The U.S. Food and Drug Administration (FDA) has announced that $21.8 million in federal money will go to 42 states for use in implementing FDA’s new regulation, “Standards for the Growing, Harvesting, Packing, and Holding of Produce for Human Consumption” (commonly called the Produce Safety Rule).
The FDA Produce Safety Rule was finalized in 2015 and became effective in January of 2016. “It establishes science-based minimum standards for the safe growing, harvesting, packing and holding of fruits and vegetables grown for human consumption” stated the FDA in its announcement.
The FDA created the Produce Safety Rule as part of its implementation of the FDA Food Safety Modernization Act (FSMA), signed into law by President Obama on January 4, 2011. The purpose of FSMA is to prevent foodborne illness from dangerous pathogens like E. coli, Listeria, Salmonella and others. FSMA requires an increased level of cooperation between federal and state governments to achieve the food safety goals.
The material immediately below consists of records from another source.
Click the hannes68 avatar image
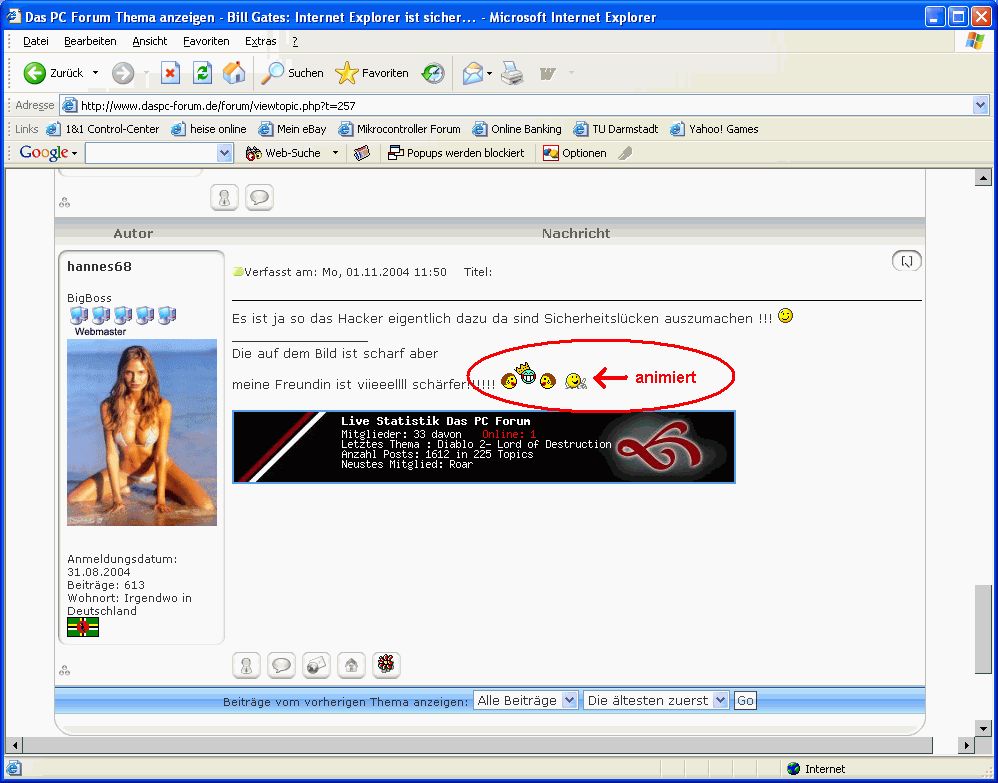click(x=142, y=432)
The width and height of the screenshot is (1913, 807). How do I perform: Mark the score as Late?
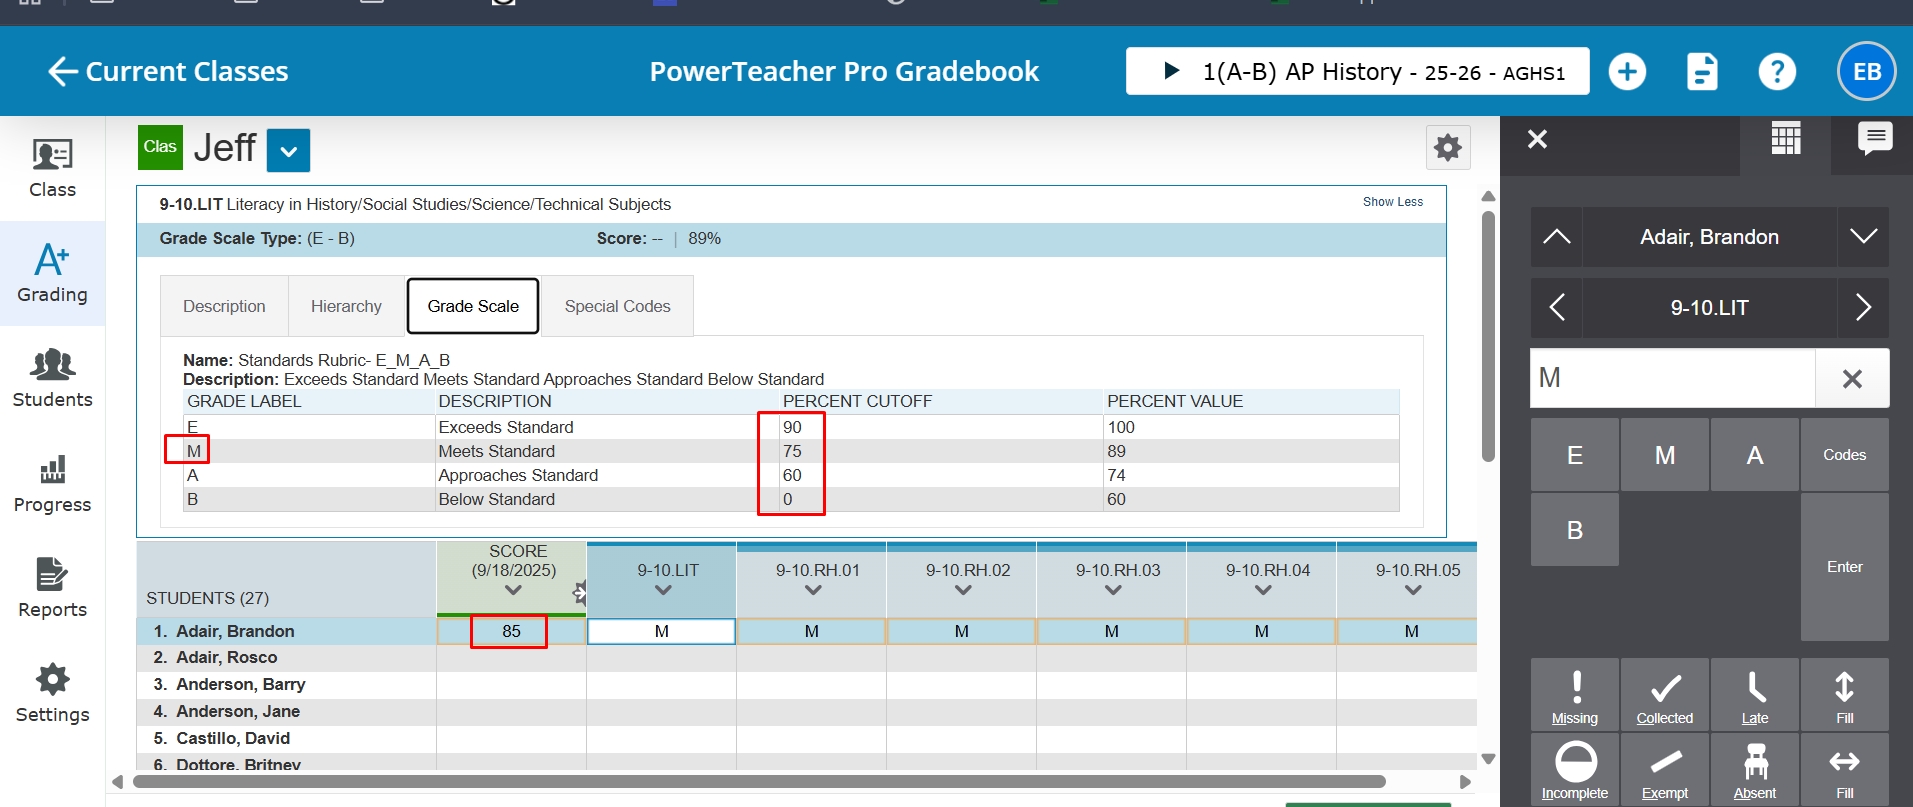(x=1754, y=695)
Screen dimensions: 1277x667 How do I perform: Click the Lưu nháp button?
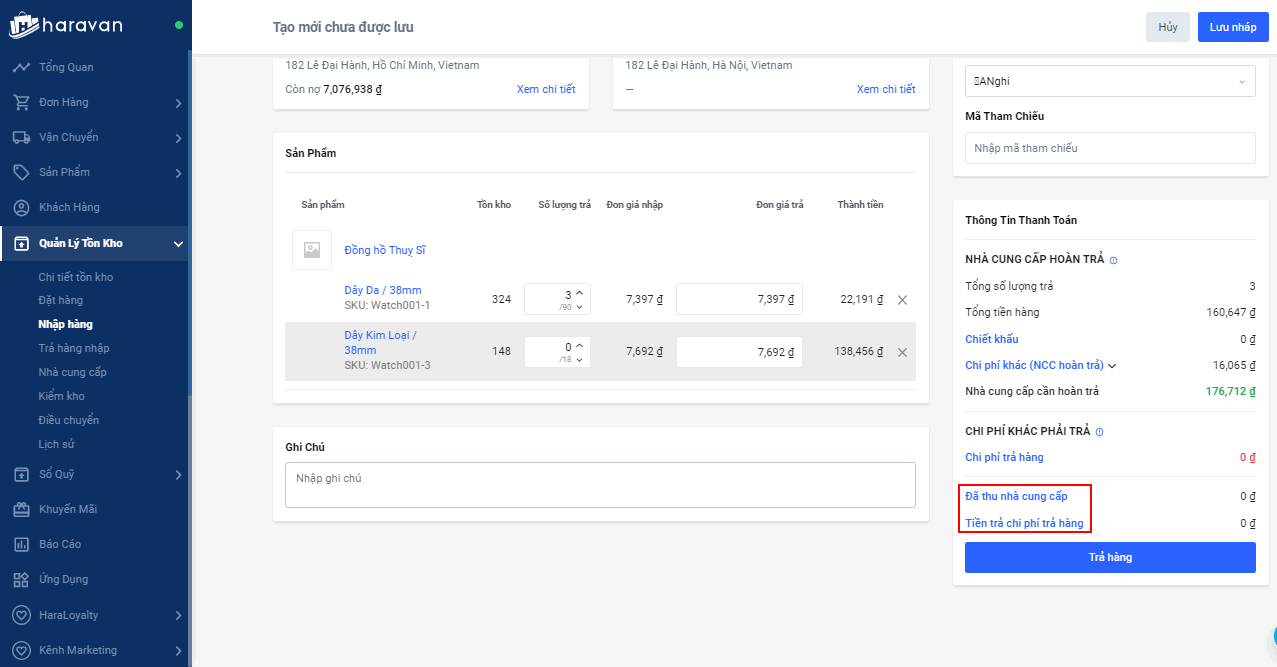(1232, 27)
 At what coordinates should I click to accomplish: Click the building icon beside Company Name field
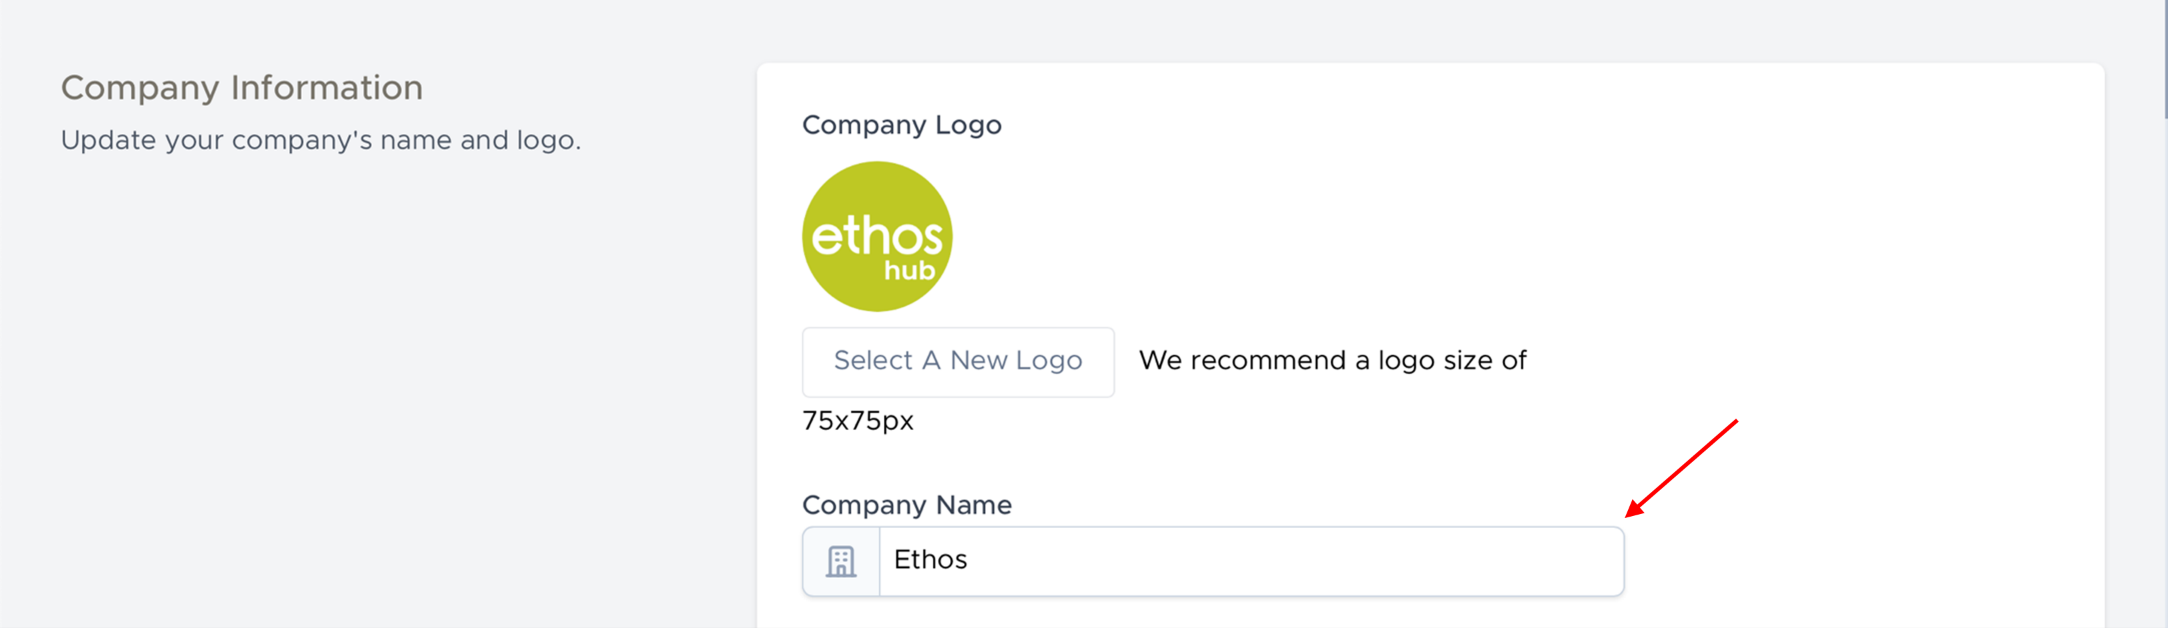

The $21.8 million is to be used by each of the 42 states to begin planning for and developing a state produce safety program that complies with the Produce Safety Rule.
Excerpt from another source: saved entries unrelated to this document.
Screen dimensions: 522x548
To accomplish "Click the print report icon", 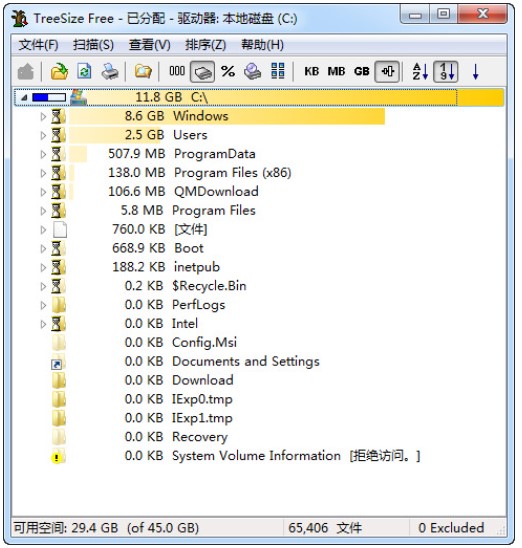I will tap(110, 72).
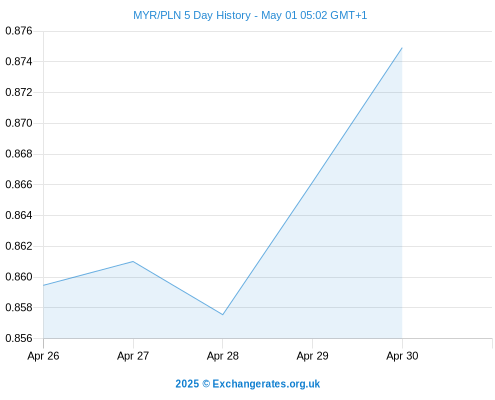Screen dimensions: 495x400
Task: Click the 0.874 y-axis label
Action: pos(19,61)
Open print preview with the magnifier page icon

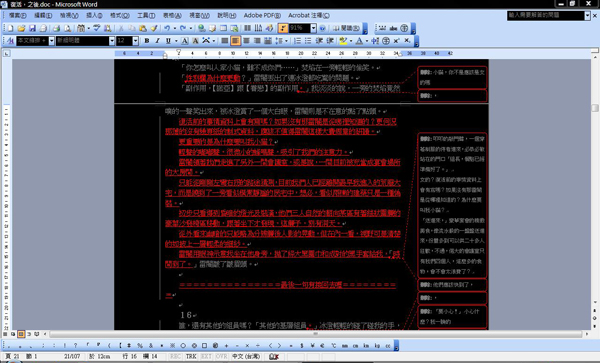(67, 28)
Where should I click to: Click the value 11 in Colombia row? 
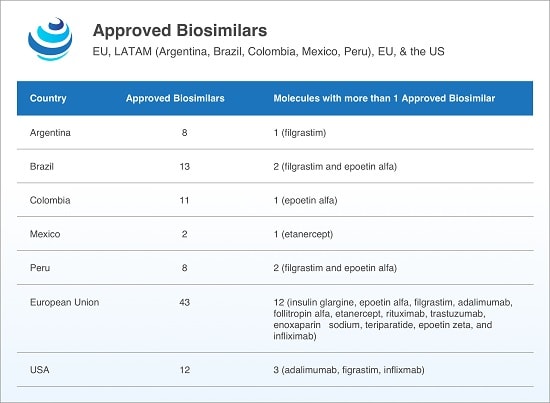[x=185, y=200]
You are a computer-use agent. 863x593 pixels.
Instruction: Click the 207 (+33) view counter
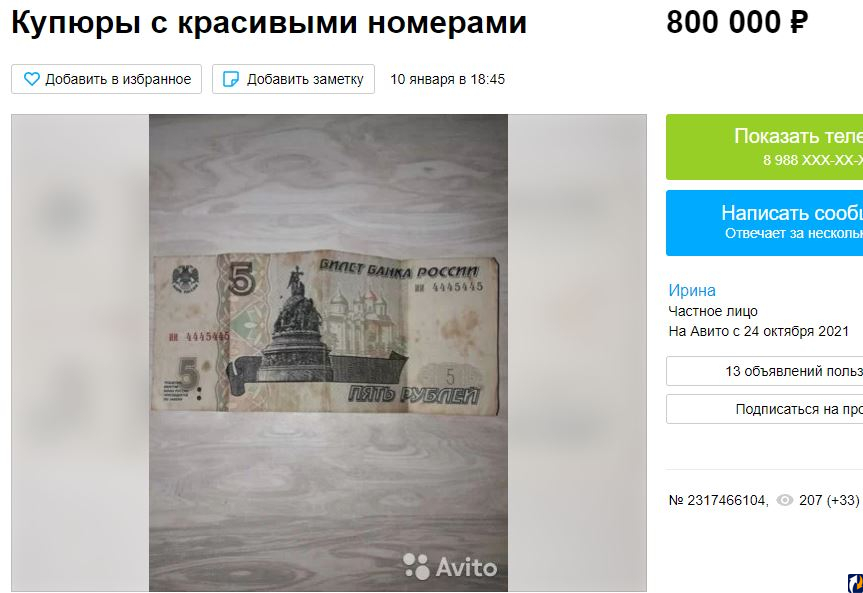(x=829, y=500)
“As efforts for a nationally integrated food safety system advance, this funding will play a vital role in establishing programs at the state level to educate growers and provide technical assistance to ensure high rates of compliance with the Produce Safety Rule,” said Melinda Plaisier, associate commissioner for regulatory affairs at the FDA.
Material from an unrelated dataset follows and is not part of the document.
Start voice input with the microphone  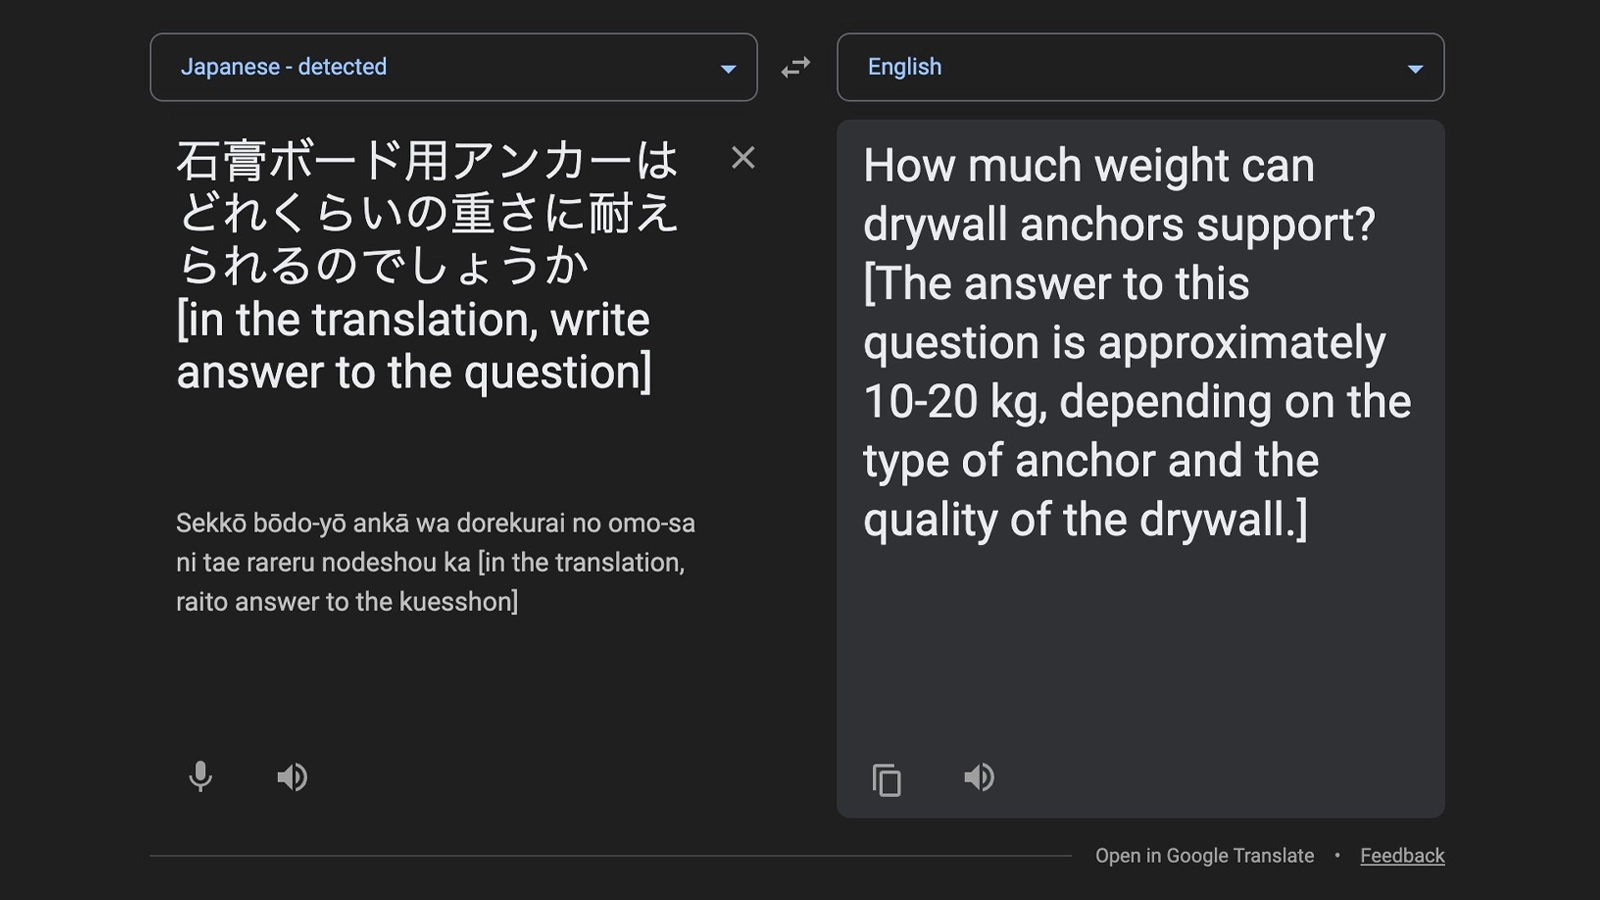(x=200, y=777)
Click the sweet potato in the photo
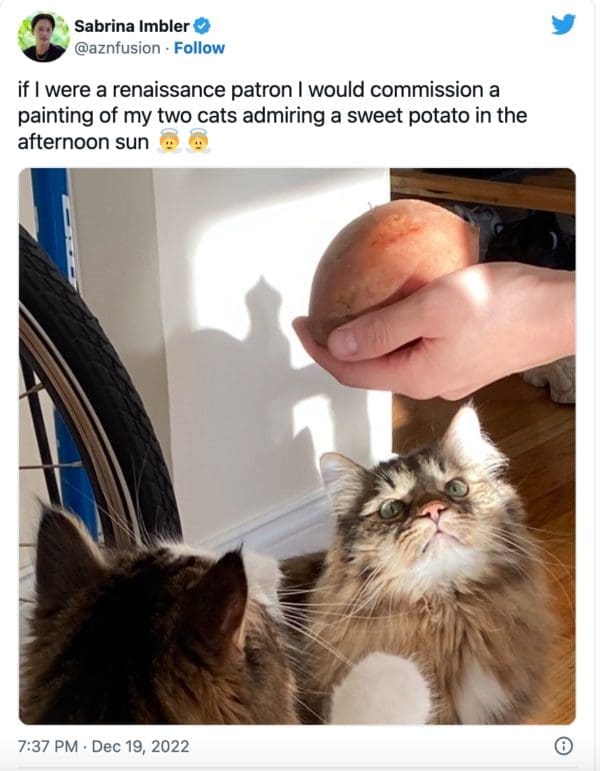 [x=391, y=266]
States obtain the money through the State Produce Implementation Cooperative Agreement Program (CAP). The goal of the program is to provide the resources for each participating state to do the following: formulate a multi-year plan to implement a produce safety system; develop and provide education, outreach and technical assistance; and develop programs to address the specific and unique needs of the growers in their farming communities.
“State agencies are important because they have a better understanding and knowledge of the specific growing and harvesting practices in their areas and many have long standing relationships with produce growers and produce associations,” according to the FDA.
The map above shows the state that were awarded CAP money: Arkansas, Alabama, Arizona, California, Connecticut, Delaware, Florida, Georgia, Iowa, Idaho, Indiana, Kansas, Louisiana, Maine, Maryland, Massachusetts, Michigan, Minnesota, Montana, North Carolina, Nebraska, New Hampshire, New Jersey, New Mexico, Nevada, New York, Ohio, Oklahoma, Oregon, Pennsylvania, Rhode Island, South Carolina, Tennessee, Texas, Utah, Virginia, Vermont, Washington, Wisconsin and West Virginia.
To determine which states got the money, they were were classified into five tiers of funding eligibility based on the estimated number of farms growing covered produce within their jurisdictions. There is a possibility of five years of funding under CAP.
“Today’s funding announcement demonstrates the FDA’s commitment to keep working closely with the states as we begin to implement the provisions,” said Dr. Stephen Ostroff, deputy commissioner for foods and veterinary medicine at the FDA. “A robust federal-state partnership in produce safety will help protect American consumers from foodborne illness and benefit public health.”